— Required action —
Check each line below for "Focus" and say how many have it, with no other words.

— Input data —
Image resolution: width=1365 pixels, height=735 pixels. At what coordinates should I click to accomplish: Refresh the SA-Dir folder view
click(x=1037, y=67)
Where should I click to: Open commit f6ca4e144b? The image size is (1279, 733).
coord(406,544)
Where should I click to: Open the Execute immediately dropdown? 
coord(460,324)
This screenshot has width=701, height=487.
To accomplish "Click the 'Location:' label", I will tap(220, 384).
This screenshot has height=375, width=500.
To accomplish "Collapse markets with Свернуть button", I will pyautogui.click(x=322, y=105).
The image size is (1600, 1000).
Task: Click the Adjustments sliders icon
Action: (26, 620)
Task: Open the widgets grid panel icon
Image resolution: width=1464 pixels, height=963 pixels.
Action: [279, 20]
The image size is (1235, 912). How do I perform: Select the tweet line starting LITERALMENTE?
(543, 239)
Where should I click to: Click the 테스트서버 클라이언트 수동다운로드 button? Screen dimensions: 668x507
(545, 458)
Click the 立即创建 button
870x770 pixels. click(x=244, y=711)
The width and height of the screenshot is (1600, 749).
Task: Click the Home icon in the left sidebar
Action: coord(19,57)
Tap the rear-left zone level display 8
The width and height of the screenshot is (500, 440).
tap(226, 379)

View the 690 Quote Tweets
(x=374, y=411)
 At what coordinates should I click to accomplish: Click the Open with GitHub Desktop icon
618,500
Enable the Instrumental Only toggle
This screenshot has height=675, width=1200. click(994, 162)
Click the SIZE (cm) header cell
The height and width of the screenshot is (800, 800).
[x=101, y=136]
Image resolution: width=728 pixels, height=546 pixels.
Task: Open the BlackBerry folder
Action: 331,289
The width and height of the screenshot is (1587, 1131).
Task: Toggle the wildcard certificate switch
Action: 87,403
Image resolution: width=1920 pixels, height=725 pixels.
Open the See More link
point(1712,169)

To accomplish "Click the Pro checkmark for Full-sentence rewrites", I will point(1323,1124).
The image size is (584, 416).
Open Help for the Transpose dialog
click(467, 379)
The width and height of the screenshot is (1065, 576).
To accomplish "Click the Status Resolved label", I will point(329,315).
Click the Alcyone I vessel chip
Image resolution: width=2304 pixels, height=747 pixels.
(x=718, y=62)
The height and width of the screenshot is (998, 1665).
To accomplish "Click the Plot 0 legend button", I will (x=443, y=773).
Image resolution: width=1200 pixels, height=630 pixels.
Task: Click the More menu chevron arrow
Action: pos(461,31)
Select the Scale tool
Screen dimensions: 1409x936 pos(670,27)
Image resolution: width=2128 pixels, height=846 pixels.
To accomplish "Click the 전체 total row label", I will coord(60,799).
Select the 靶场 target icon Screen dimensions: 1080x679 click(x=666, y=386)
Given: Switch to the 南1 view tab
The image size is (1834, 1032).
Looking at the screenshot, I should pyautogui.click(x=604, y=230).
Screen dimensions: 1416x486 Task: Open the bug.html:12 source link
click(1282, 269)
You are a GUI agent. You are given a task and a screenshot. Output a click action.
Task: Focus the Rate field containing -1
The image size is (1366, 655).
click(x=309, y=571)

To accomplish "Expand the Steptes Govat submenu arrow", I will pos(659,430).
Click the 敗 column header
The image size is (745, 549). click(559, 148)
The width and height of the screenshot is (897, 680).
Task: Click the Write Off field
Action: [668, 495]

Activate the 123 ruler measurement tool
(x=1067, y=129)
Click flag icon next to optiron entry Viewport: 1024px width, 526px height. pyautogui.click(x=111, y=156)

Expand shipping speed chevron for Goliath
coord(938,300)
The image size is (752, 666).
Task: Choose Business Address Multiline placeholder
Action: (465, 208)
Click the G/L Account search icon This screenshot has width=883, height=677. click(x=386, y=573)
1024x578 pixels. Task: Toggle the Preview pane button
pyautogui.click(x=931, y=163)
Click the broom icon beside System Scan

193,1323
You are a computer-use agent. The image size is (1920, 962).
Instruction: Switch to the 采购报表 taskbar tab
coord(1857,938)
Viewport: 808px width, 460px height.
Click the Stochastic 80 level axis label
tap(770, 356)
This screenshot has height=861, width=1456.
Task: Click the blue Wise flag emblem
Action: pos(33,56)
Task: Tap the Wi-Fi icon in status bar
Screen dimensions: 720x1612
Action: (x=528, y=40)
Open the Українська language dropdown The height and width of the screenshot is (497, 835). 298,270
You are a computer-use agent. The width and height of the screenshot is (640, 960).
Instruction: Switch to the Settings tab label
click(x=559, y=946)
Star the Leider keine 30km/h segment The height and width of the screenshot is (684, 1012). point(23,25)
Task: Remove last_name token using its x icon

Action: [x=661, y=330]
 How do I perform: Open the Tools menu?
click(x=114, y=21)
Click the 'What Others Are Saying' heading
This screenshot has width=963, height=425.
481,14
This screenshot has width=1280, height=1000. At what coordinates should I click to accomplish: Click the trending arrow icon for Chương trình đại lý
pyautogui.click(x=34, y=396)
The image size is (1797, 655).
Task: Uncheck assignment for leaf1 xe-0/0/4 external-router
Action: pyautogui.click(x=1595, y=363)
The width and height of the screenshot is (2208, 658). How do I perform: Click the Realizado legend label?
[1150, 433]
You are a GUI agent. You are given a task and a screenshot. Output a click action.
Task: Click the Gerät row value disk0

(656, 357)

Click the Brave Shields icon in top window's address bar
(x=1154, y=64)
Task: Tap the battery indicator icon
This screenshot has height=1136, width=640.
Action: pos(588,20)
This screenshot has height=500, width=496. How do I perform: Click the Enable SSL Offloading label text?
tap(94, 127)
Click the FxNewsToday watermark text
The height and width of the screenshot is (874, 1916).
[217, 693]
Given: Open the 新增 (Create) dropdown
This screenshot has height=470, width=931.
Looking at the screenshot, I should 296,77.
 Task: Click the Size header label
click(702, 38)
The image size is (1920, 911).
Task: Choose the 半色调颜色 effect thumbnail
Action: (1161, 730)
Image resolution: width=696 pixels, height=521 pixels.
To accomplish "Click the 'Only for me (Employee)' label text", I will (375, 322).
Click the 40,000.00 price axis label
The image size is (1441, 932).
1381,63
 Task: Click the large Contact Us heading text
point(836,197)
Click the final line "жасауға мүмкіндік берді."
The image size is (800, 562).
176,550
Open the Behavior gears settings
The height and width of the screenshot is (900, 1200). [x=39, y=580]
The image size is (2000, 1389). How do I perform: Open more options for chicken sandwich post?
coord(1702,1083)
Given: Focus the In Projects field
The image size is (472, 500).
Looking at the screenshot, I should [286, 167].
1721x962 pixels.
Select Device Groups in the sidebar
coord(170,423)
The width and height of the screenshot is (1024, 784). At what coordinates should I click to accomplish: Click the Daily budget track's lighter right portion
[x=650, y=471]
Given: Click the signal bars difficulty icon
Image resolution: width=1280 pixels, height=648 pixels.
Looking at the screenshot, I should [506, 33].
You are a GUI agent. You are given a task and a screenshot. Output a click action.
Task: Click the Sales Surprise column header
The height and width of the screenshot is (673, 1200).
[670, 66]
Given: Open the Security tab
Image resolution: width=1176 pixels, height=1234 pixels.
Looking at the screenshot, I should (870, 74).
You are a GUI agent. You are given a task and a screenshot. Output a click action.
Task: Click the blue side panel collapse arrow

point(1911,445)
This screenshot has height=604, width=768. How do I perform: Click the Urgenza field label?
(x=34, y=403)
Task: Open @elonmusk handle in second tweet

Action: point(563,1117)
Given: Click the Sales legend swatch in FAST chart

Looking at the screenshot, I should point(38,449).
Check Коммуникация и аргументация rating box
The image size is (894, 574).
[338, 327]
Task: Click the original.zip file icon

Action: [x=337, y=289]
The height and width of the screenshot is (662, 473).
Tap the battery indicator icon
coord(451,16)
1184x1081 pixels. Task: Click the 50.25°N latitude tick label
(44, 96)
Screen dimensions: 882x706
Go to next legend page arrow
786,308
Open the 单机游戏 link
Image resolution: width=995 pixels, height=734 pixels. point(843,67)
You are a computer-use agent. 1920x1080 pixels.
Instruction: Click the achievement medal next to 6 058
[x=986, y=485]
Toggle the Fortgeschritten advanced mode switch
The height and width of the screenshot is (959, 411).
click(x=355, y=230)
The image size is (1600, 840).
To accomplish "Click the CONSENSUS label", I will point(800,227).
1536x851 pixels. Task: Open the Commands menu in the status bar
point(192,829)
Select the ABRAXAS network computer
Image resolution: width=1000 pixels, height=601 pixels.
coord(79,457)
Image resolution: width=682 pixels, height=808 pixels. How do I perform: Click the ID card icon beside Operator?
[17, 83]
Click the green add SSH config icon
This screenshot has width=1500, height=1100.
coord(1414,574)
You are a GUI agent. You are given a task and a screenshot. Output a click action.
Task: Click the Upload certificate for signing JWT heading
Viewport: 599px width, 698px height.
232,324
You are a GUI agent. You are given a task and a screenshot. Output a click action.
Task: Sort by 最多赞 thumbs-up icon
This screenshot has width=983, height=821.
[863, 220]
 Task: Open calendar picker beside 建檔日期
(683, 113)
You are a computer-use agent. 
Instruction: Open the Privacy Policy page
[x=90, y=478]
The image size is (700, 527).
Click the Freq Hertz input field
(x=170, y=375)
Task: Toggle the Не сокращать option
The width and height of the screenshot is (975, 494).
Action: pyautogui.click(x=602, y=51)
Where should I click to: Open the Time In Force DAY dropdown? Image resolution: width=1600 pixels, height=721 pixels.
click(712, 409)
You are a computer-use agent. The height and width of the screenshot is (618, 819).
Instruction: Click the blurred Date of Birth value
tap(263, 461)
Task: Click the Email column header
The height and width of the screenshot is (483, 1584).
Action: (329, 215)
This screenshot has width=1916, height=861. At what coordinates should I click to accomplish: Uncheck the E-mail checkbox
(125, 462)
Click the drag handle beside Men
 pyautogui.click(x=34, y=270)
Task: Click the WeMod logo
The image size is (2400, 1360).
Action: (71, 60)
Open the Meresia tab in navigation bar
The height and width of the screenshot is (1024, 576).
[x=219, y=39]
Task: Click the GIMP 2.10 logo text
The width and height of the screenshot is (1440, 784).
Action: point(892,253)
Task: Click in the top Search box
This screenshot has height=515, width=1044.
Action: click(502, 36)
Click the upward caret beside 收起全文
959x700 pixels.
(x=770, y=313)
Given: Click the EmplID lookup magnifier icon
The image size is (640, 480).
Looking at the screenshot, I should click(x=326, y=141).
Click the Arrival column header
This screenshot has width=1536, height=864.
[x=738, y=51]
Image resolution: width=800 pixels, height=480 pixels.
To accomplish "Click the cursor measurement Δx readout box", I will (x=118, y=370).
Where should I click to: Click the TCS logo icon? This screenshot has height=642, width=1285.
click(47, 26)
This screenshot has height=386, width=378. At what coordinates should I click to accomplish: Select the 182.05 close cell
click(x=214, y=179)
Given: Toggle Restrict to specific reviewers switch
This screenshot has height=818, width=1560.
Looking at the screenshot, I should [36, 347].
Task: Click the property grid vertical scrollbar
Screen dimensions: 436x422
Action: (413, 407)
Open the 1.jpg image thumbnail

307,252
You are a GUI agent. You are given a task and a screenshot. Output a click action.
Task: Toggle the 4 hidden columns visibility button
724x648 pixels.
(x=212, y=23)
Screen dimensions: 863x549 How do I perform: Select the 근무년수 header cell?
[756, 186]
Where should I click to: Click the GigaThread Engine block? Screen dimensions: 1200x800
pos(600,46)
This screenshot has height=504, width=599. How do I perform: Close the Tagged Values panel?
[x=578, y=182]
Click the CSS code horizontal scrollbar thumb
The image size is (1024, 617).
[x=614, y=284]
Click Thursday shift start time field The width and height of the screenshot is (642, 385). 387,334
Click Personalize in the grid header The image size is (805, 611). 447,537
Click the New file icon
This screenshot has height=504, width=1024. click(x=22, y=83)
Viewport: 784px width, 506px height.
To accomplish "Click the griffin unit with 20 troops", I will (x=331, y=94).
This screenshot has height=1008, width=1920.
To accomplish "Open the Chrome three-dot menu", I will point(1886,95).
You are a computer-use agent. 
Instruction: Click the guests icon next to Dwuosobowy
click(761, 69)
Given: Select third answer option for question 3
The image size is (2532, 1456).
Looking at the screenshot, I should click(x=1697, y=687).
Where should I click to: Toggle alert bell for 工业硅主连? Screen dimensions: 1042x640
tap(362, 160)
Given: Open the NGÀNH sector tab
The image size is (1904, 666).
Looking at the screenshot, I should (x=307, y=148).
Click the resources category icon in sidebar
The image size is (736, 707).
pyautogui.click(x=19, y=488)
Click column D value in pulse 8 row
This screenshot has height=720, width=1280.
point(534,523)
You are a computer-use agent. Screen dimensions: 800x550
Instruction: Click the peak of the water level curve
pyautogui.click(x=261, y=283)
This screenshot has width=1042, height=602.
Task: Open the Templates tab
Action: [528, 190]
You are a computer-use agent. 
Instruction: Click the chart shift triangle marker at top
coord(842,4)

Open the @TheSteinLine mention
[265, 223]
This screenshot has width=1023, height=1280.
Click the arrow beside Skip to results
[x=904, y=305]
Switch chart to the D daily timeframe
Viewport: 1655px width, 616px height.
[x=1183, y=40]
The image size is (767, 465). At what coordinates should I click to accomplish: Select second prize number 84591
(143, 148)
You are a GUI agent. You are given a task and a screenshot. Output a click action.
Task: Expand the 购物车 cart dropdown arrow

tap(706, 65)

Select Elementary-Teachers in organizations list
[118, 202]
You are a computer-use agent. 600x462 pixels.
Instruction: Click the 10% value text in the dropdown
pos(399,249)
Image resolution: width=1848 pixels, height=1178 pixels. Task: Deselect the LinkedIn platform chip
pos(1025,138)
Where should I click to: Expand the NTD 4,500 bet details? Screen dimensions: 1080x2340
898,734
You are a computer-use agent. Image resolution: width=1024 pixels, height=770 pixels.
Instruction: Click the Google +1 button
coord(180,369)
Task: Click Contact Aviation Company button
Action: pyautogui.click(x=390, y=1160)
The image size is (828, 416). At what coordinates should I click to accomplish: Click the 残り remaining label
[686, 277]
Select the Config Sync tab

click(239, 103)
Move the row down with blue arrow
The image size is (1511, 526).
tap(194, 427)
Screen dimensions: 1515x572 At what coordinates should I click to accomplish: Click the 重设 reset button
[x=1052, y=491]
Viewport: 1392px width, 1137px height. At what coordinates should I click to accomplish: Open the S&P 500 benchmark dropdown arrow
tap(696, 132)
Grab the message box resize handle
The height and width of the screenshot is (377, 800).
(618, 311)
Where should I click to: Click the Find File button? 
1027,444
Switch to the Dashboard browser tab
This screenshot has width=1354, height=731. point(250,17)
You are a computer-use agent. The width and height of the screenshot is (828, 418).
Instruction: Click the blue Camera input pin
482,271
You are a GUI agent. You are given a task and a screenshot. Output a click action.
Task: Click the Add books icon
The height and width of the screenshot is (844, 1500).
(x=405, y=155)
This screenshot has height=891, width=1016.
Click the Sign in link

— Response area —
2